20,60 $ (10854085) 13 %

Photo fournie par la SAQ

João Portugal Ramos Loureiro Vinho Verde 2016

Nicolas Maillet Mâcon Verzé 2015

Un très beau chardonnay de Bourgogne qui porte les marques de sa situation plus méridionale et d'un millésime chaud, mais sans sacrifier équilibre ni fraîcheur. Nez très charmeur, délicatement beurré, aux arômes de poire bien mûre et juteuse. Une texture ample et caressante en bouche, d'une excellente tenue, avec une légère salinité en finale. Riche et fin à la fois, mais surtout délicieusement savoureux. Pétoncles poêlés, ris de veau ou poissons en sauce lui iront comme un gant. Ou tout simplement un fromage à pâte molle et croûte fleurie et du bon pain.

30,75 $ (11634691) 13,5 %

Chionetti San Luigi Dogliani 2015

Le nebbiolo est considéré comme le roi des cépages du Piémont. Mais il est loin d'en être la seule star ! La région regorge de cépages indigènes tous plus intéressants les uns que les autres. Chez la famille Chionetti, on excelle dans l'élaboration de vins de dolcetto, sur son terroir de prédilection à Dogliani. Comme avec le vin précédent, on est indéniablement en Italie, avec un vin très sec, frais et ferme à la fois. Mais que d'éclat ! Des arômes de fruits rouges et d'herbes incroyablement alléchants, une grande fraîcheur qui lui confère un côté presque gouleyant, mais le tout encadré par des tannins très fins et fermes. Un vin racé qui prouve la grande qualité du dolcetto. Délicieux à table avec des charcuteries, des pâtes sauce ragù ou à la saucisse et aux champignons, un poulet rôti ou braisé. Et saura sûrement très bien vieillir de six à huit ans.

22 $ (12466001) 14 %

Photo fournie par la SAQ

Nicolas Maillet Mâcon Verze 2015

Hatzidakis Santorini Assyrtiko 2016

Il n'en reste déjà plus que dans une cinquantaine de succursales.

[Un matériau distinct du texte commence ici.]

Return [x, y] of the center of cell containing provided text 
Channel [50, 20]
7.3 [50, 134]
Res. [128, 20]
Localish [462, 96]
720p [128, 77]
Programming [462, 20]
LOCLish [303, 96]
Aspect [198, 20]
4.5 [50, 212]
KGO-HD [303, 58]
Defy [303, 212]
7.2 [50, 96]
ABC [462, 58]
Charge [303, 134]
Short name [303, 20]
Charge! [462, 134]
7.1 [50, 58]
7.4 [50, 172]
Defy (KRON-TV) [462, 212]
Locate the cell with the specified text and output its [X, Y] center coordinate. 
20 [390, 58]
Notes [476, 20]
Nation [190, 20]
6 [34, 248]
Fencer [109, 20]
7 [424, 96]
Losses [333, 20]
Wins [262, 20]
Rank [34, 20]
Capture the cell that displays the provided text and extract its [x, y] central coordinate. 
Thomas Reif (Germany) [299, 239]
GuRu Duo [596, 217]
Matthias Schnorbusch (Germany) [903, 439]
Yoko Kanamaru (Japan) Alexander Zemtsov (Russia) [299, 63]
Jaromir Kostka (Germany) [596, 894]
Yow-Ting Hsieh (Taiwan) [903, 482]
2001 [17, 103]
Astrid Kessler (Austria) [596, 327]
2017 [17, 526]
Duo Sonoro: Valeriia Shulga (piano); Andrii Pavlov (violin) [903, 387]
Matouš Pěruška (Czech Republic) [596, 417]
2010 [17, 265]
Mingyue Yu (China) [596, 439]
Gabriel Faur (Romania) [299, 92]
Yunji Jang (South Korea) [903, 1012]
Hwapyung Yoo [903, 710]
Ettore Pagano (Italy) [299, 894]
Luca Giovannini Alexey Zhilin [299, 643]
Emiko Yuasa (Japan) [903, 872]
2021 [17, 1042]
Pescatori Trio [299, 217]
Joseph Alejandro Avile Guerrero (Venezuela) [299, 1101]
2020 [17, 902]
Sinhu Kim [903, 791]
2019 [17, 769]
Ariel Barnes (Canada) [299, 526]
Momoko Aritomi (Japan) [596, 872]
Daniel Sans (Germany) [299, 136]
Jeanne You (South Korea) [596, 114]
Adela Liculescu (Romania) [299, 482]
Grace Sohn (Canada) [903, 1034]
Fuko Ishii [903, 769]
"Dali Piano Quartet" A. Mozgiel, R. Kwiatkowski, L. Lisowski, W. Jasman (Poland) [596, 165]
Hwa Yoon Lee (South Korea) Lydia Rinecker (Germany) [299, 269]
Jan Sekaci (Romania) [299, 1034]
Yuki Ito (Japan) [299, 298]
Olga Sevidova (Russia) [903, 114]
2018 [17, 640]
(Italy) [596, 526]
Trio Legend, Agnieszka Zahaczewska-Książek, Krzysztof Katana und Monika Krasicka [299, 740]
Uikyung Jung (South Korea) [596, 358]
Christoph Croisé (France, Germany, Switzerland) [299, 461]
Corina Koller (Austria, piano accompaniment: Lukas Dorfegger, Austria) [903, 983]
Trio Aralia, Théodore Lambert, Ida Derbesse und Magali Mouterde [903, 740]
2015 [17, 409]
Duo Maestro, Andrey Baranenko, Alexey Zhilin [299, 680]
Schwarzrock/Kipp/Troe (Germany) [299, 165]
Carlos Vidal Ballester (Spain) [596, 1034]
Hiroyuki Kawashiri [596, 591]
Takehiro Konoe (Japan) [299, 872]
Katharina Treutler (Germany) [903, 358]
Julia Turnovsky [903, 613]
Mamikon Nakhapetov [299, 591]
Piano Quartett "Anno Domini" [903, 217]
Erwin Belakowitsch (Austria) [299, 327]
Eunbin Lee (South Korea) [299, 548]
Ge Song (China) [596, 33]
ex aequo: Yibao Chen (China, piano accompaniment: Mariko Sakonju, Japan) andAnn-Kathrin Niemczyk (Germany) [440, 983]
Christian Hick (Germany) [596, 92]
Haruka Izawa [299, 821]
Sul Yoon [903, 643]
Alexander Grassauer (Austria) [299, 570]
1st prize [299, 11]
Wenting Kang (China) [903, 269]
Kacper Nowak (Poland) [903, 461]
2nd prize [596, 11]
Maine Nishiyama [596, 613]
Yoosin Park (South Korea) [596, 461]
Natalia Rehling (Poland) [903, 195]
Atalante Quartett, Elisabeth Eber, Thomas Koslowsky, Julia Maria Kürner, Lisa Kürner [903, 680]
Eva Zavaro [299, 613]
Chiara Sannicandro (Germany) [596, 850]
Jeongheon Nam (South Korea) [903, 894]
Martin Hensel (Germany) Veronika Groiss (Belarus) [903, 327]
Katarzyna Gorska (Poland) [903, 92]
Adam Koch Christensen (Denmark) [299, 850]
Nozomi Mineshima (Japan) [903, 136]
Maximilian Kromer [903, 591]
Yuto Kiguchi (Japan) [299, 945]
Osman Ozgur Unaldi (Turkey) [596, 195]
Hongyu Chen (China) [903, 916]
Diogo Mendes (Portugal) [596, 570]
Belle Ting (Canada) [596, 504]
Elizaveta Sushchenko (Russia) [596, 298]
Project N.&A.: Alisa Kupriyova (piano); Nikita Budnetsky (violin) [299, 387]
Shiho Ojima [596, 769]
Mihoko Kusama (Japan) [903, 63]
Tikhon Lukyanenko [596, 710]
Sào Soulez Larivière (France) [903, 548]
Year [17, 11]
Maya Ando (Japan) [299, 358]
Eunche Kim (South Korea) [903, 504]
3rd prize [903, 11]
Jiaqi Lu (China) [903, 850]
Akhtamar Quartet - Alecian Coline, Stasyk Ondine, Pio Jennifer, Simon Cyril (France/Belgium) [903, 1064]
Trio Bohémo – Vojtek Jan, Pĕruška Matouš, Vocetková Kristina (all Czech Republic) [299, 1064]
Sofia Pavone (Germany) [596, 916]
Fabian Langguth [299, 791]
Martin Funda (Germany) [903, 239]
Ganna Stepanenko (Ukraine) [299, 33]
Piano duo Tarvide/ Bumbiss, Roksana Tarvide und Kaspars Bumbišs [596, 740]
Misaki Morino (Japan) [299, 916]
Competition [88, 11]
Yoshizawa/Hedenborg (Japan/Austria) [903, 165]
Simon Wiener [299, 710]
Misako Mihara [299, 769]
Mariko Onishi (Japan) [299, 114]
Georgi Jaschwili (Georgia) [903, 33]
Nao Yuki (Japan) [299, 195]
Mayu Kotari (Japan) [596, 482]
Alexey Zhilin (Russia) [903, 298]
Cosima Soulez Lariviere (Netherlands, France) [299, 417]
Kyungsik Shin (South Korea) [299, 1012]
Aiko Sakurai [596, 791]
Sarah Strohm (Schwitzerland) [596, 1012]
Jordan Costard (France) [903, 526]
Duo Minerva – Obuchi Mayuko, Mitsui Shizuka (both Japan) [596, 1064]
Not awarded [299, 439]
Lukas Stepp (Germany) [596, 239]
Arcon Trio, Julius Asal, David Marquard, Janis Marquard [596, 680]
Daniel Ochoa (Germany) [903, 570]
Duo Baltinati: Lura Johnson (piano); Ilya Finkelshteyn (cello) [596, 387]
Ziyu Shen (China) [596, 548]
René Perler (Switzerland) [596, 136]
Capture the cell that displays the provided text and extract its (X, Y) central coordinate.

C'est toujours le cas avec les vins de ce grand producteur de Santorin. Mais je tenais à le signaler, un, pour rendre hommage au grand vigneron Haridimos Hatzidakis qui vient de nous quitter, beaucoup trop tôt, et deux, parce que ce vin est l'essence même de Santorin. Un vin d'une puissance et d'une présence en bouche à faire pâlir de nombreux vins rouges, aux arômes envoûtants et difficiles à décrire, d'agrumes, de pelure de pomme verte, de mer et de volcan, à la bouche ample et pourtant tonique, dotée d'une grande salinité. Sûrement pas au goût de tous, mais une merveilleuse interprétation d'un terroir exceptionnel. Fait pour la table, il brillera avec tout ce qui sent bon la mer mais accompagnera aussi des grillades de poulet ou d'agneau.